Once upon a time, a student at one of the world’s oldest universities took a break from her studies to visit the Catholic chapel on campus. As she sat there in silence—praying for a sick relative or trying to settle her nerves before a test—the chapel suddenly filled with noise. A mob of about seventy fellow students charged in chanting anti-Christian slogans. They shouted obscenities against the Church and insults about the Pope.
Two females in the mob climbed on top of the altar. Then, according to the student who was trying to pray, the women stripped off their shirts and boasted about their homosexual tendencies. The young Catholic student, and several others, left the chapel in fear.
People tend to think of Spain as a Catholic country. But this example of anti-Catholic bigotry happened right here, in this beautiful city, at the Complutense University of Madrid.
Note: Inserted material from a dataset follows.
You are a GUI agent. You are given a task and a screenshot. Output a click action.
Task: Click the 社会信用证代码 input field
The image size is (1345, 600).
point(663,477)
And it didn’t happen in the 1930s, or even in the 1960s. It happened earlier this year—in March 2011. So today is a good time to talk about religious freedom. And Madrid is a good place to do it.
The Archbishop goes on to note that freedom of religion cannot coexist with those who want freedom from religion, and that there is an ongoing battle here in the West by those who want to drive religion in general, and the Catholic Church in particular, from the public square. Chaput notes that most of what we laughingly still refer to as the Mainstream Media, aka the media that fewer and fewer people are viewing, listening to and reading, are no friends of the Church, and he names names:
We make a very serious mistake if we rely on media like the New York Times, Newsweek, CNN, or MSNBC for reliable news about religion. These news media simply don’t provide trustworthy information about religious faith—and sometimes they can’t provide it, either because of limited resources or because of their own editorial prejudices. These are secular operations focused on making a profit. They have very little sympathy for the Catholic faith, and quite a lot of aggressive skepticism toward any religious community that claims to preach and teach God’s truth.
So whom can you trust? Where can you go for reliable news and intelligent discussion about your Catholic faith?
Well, you can come to World Youth Day—but you’ve already done that. Luckily, you live in an age of radically new kinds of information media. You have more media choices, and more ways to access those choices, than I ever could have imagined at your age.
Many of those choices include outstanding Catholic media like Catholic News Agency, EWTN, the National Catholic Register, and Our Sunday Visitor; Salt and Light and Catholic News Service; plus Catholic blogs, websites, and Catholic satellite radio stations. Support these media and encourage their great work for the Church. Visit their websites. “Like” them on Facebook. Follow their Twitter feeds. These excellent media sources will nourish and deepen your faith in ways that the mainstream public media can never provide.
Go here to read the brilliant rest. Some of the usual suspects on the Catholic Left are upset at the Archbishop for naming some of their cherished propaganda organs, which of course is an indication that he scored a direct hit with his comments. The new Archbishop of Philadelphia is never afraid to tell the truth in season and out of season and that is one of the essential tasks of any bishop.